Start of Given records

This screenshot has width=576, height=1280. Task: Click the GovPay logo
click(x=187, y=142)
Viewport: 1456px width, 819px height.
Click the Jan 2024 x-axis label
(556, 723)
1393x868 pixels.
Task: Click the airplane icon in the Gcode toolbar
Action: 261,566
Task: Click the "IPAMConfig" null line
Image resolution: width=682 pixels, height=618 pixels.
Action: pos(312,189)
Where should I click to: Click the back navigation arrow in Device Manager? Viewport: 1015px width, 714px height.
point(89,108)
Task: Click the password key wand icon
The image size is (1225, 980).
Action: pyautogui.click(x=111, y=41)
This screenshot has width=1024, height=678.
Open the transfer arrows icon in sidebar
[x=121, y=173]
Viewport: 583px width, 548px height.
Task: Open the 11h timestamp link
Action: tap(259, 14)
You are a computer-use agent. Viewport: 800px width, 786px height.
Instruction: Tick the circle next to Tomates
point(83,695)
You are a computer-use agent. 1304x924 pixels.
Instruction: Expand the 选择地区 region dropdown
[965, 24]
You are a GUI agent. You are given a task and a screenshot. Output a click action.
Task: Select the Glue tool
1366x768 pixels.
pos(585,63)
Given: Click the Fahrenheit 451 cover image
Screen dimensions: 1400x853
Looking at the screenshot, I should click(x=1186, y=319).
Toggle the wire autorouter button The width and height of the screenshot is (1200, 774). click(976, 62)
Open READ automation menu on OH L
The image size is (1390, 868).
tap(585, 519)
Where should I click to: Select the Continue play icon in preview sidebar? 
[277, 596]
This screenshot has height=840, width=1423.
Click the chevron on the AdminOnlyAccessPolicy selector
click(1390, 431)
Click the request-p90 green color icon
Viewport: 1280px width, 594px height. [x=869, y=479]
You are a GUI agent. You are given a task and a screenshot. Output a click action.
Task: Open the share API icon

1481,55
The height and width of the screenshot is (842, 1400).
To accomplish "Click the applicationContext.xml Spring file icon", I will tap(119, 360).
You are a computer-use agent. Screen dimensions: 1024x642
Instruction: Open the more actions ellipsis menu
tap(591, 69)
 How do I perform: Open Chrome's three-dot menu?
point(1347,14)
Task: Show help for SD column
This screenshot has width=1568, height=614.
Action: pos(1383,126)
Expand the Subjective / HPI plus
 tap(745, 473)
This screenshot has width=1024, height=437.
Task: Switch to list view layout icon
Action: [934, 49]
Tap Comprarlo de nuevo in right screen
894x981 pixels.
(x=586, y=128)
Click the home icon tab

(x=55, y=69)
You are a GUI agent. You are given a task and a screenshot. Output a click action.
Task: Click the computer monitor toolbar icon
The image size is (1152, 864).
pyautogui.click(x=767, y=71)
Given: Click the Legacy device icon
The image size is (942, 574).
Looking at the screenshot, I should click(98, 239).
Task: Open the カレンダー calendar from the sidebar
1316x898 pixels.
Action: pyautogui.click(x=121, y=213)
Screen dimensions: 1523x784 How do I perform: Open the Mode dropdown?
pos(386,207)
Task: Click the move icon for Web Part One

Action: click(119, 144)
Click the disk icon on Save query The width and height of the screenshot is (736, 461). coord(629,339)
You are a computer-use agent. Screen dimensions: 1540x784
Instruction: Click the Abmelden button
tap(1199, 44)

End of Given records

Set exercise
Rewrite all of the items above, swapping "computer-use agent" for "desktop automation agent" wherever it occurs and leaving everything else unchanged.

Worked answer
This screenshot has width=576, height=1280. Task: Click the GovPay logo
click(x=187, y=142)
Viewport: 1456px width, 819px height.
Click the Jan 2024 x-axis label
(556, 723)
1393x868 pixels.
Task: Click the airplane icon in the Gcode toolbar
Action: 261,566
Task: Click the "IPAMConfig" null line
Image resolution: width=682 pixels, height=618 pixels.
Action: pos(312,189)
Where should I click to: Click the back navigation arrow in Device Manager? Viewport: 1015px width, 714px height.
point(89,108)
Task: Click the password key wand icon
The image size is (1225, 980).
Action: pyautogui.click(x=111, y=41)
This screenshot has width=1024, height=678.
Open the transfer arrows icon in sidebar
[x=121, y=173]
Viewport: 583px width, 548px height.
Task: Open the 11h timestamp link
Action: tap(259, 14)
You are a desktop automation agent. Viewport: 800px width, 786px height.
Instruction: Tick the circle next to Tomates
point(83,695)
You are a desktop automation agent. 1304x924 pixels.
Instruction: Expand the 选择地区 region dropdown
[965, 24]
You are a GUI agent. You are given a task and a screenshot. Output a click action.
Task: Select the Glue tool
1366x768 pixels.
pos(585,63)
Given: Click the Fahrenheit 451 cover image
Screen dimensions: 1400x853
Looking at the screenshot, I should click(x=1186, y=319).
Toggle the wire autorouter button The width and height of the screenshot is (1200, 774). click(976, 62)
Open READ automation menu on OH L
The image size is (1390, 868).
tap(585, 519)
Where should I click to: Select the Continue play icon in preview sidebar? 
[277, 596]
This screenshot has height=840, width=1423.
Click the chevron on the AdminOnlyAccessPolicy selector
click(1390, 431)
Click the request-p90 green color icon
Viewport: 1280px width, 594px height. [x=869, y=479]
You are a GUI agent. You are given a task and a screenshot. Output a click action.
Task: Open the share API icon

1481,55
The height and width of the screenshot is (842, 1400).
To accomplish "Click the applicationContext.xml Spring file icon", I will tap(119, 360).
You are a desktop automation agent. Screen dimensions: 1024x642
Instruction: Open the more actions ellipsis menu
tap(591, 69)
 How do I perform: Open Chrome's three-dot menu?
point(1347,14)
Task: Show help for SD column
This screenshot has width=1568, height=614.
Action: pos(1383,126)
Expand the Subjective / HPI plus
 tap(745, 473)
This screenshot has width=1024, height=437.
Task: Switch to list view layout icon
Action: [934, 49]
Tap Comprarlo de nuevo in right screen
894x981 pixels.
(x=586, y=128)
Click the home icon tab

(x=55, y=69)
You are a GUI agent. You are given a task and a screenshot. Output a click action.
Task: Click the computer monitor toolbar icon
The image size is (1152, 864).
pyautogui.click(x=767, y=71)
Given: Click the Legacy device icon
The image size is (942, 574).
Looking at the screenshot, I should click(98, 239).
Task: Open the カレンダー calendar from the sidebar
1316x898 pixels.
Action: pyautogui.click(x=121, y=213)
Screen dimensions: 1523x784 How do I perform: Open the Mode dropdown?
pos(386,207)
Task: Click the move icon for Web Part One

Action: click(119, 144)
Click the disk icon on Save query The width and height of the screenshot is (736, 461). coord(629,339)
You are a desktop automation agent. Screen dimensions: 1540x784
Instruction: Click the Abmelden button
tap(1199, 44)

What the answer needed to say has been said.